After his impressive turn in producing Lorreta Lynn's Van Lear Rose, people have been waiting for Jack White to work his production magic on another Nashville legend. Since that record, White has assembled an amazing creative hub in Nashville with Third Man Records.  It is a label, record store, recording studio, photography studio, and film studio.  He can imagine, create, produce, and manufacture all under one roof.  With Third Man's help, White is back behind the boards to bring us The Party Ain't Over by Wanda Jackson.

Jackson has often been called the Queen of Rockabilly since her career started at the same time as Elvis and was often seen as a female foil to the King.  There is quite a bit of rockabilly sounds on this new album with Shakin All Over, Rip It Up, and Nervous Breakdown leading the way.

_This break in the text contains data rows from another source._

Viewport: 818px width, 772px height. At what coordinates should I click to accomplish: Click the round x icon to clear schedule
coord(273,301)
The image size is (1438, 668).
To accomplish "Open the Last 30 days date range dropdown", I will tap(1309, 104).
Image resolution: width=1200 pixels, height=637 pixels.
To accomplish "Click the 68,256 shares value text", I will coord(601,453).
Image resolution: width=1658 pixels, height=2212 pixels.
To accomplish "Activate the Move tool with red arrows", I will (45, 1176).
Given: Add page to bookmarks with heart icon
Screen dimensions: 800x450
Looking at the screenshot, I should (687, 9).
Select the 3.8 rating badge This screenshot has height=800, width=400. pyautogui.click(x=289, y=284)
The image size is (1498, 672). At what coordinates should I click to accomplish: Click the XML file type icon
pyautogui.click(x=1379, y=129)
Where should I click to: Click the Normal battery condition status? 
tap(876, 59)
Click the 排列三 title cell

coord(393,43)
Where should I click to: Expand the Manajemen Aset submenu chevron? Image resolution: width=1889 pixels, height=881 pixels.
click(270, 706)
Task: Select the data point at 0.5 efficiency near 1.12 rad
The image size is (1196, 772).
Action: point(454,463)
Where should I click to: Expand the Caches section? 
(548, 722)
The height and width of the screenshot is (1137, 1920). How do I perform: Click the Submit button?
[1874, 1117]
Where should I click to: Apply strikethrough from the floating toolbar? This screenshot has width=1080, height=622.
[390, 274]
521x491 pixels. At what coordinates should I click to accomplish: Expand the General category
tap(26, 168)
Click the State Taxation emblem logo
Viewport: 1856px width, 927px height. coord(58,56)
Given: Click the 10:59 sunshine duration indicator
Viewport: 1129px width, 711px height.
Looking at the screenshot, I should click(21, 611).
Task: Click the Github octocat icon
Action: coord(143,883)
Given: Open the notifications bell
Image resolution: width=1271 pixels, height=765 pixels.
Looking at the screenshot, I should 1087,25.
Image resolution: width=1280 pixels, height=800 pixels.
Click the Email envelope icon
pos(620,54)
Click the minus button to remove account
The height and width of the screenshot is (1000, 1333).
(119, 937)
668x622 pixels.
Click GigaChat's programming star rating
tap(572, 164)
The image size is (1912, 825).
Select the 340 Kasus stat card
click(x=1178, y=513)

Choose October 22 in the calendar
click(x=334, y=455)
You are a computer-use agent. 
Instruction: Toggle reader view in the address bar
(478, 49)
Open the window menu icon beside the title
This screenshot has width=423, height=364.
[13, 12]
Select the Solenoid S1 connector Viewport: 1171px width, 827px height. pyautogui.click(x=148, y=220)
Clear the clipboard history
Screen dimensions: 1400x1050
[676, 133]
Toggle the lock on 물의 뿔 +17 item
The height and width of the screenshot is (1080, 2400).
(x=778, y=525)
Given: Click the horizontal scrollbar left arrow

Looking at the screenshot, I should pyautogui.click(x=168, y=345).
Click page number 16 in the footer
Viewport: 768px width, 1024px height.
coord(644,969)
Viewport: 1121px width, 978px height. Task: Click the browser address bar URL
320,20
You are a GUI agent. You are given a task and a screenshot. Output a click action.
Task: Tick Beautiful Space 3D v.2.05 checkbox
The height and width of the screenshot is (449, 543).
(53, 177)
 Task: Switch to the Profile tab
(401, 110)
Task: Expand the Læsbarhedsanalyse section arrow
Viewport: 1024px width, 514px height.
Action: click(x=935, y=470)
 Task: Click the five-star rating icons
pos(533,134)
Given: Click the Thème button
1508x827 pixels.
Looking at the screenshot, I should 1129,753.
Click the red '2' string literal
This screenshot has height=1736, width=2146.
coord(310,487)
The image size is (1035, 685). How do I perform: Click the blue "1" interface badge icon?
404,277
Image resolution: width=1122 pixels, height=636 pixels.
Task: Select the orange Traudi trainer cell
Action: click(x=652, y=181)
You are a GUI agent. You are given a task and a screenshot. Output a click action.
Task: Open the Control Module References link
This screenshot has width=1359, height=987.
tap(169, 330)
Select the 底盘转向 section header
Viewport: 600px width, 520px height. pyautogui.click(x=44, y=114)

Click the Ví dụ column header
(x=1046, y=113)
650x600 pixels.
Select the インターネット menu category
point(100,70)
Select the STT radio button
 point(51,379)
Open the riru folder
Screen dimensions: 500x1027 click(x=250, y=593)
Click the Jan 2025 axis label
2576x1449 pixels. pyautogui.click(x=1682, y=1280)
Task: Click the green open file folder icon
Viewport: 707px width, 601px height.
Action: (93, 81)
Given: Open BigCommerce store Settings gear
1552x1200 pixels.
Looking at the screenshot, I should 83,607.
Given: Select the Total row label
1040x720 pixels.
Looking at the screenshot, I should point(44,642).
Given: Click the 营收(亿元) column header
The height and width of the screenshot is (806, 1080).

However, White should be lauded for not limiting this project to rockabilly.  For a generation of young folk who see White as a sage or a pied piper, they will not be let down by his consistent and uncompromising artistry.  White knows that Wanda Jackson was more than a rockabilly girl - she was an incredible southern stylist.

For those that forget, rockabilly was just another name for hillbilly music, a name that labels described mainly white music of that era that was not pop and made almost exclusively made by southern musicians.  In understanding this history, one understands that Wanda Jackson was of an era that saw hillbilly ultimately become country music.  There were male artists that made this transition like Conway Twitty, but Jackson was the most famous among the women.

Even in her 70s, Jackson's essence as a performer and vocalist remains strong here.  She has a flirty innocence that harkens to her golden era and brings a lost sense of fun and playfulness to today's music that is oftentimes overrun with dour and grim seriousness.

The island vibe or Rum And Coca-Cola is campy fun while Teach Me Tonight shows how innocent even the loss of innocence seemed back then.  Juxtaposing those songs with Amy Winehouse's You Know I'm No Good brings a unique connection to two female performers from very different eras.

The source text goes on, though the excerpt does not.